核磁気共鳴スペクトル(NMR)について(1)

bromoethane_NMR

 NMRがもっとも有効な構造解析法といわれる所以は、プロトン間にスピン-スピン相互作用があって分子構造における水素の相対配置を決定できる点にある。しかし、そのためにはスピン-スピン相互作用をきちんと理解しておく必要がある。もっとも簡単なスピン-スピン系として臭化エチル(CH3CH2Br) のスペクトル(上図)を挙げて説明しよう。まず、始めに図中の2Hとか3Hというのは積分値(そのシグナルのプロトン(=水素)の数を相対値として表わしたもの)を示すものであることに留意する必要がある。

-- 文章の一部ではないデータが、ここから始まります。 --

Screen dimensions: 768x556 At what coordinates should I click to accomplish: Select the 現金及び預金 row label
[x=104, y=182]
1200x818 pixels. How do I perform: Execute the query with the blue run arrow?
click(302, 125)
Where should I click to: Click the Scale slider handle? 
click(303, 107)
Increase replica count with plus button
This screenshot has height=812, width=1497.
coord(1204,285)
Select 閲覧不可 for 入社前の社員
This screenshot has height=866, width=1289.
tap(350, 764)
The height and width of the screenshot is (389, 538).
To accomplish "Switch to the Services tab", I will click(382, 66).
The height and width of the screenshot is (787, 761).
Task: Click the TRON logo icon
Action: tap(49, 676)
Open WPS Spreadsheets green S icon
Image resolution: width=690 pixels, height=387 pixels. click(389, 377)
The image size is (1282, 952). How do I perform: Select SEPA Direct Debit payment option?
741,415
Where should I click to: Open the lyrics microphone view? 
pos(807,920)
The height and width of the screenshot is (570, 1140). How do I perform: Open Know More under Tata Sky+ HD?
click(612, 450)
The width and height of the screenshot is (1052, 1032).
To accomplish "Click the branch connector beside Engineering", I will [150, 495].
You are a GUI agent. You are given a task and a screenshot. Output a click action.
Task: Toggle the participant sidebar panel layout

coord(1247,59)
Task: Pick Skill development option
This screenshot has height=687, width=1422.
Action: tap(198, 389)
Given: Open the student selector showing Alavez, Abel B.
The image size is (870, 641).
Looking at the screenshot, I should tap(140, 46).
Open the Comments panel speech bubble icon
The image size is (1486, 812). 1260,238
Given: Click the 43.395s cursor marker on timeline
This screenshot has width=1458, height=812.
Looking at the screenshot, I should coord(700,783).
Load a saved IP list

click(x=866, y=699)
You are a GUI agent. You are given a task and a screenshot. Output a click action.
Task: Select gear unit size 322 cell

まず、2H分のシグナルをA、3H分のシグナルをBと仮に呼ぶこととする。
(ポイント1)

  1. CH3の3つの水素が等価(化学シフト値が同じ)である→この3つの水素は一つのシグナルとしてスペクトル上に現れる。
  2. CHの2つの水素が等価である→この2つの水素は一つのシグナルとしてスペクトル上に現れる。
  3. CH3とCHの水素は不等価(化学シフト値が異なる)である→スペクトル上ではそれぞれ別の場所に現れる。

水素の等価性、不等価性を論じる場合、シグナルが3本、4本に分裂していることは関係がないので、それを抜きにして考えなければならない。